Prompt — Repeat word for word the passage of the account about the art dealer, starting at "Within a few" and ending at "well as others.".

Article —
◇ ◇ ◇

First, around the beginning of June in 2015 I received a phone call from a friend of Matthew Lebowitz the art dealer. She said they loved my art and she said that Matthew said something about me like “they could make a million dollars with this guy”. She warned me that he is like that guy Simon, from the television show American idol, and can be blunt. I was nervous about that. I was to paint 4 paintings to be reviewed by Matthew for representation, who was constantly saying how much he “loved” my work. Matthew’s female friend said Matthew’s mother was an art dealer and that they had Rembrandt’s or a Rembrandt in their house.

Within a few days, I spoke with Matthew who looked at my portfolio, and he went through my favorite pieces and immediately said that they will not sell. He would say ‘that is a tough sell”, or “that won’t sell”. Then Matthew gave me a list of artists that he was familiar with who were selling well. He wanted me to “look” at them and choose one I wanted to imitate to sell. He showed me Tracy Sharp, Renzo from Southern California, John Grande, and Desjardins as well as others.

◇ ◇ ◇

Given material —
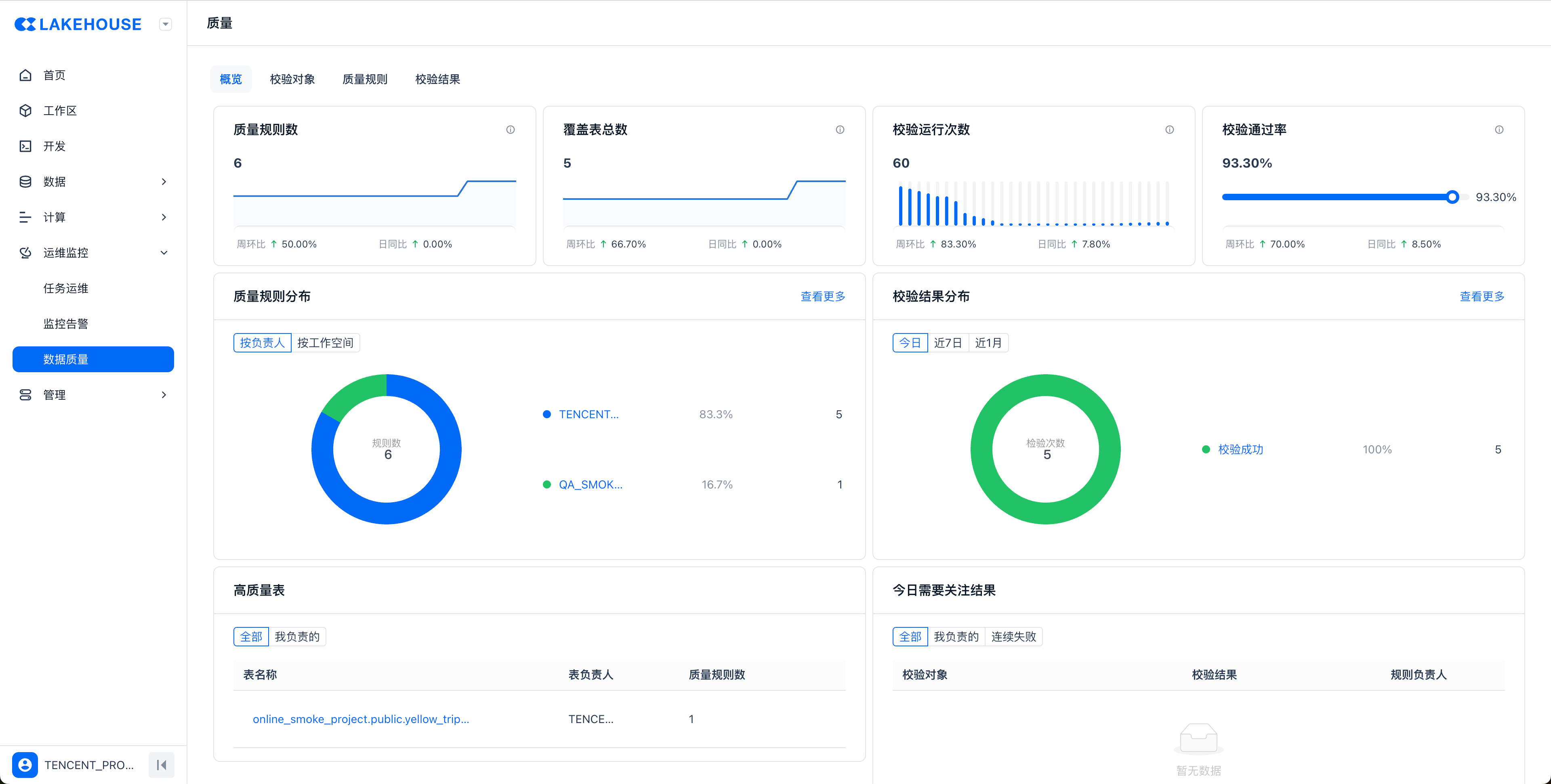This screenshot has width=1551, height=784.
Task: Collapse the sidebar using the bottom arrow icon
Action: [162, 765]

◇ ◇ ◇

Response for this exercise —
Within a few days, I spoke with Matthew who looked at my portfolio, and he went through my favorite pieces and immediately said that they will not sell. He would say ‘that is a tough sell”, or “that won’t sell”. Then Matthew gave me a list of artists that he was familiar with who were selling well. He wanted me to “look” at them and choose one I wanted to imitate to sell. He showed me Tracy Sharp, Renzo from Southern California, John Grande, and Desjardins as well as others.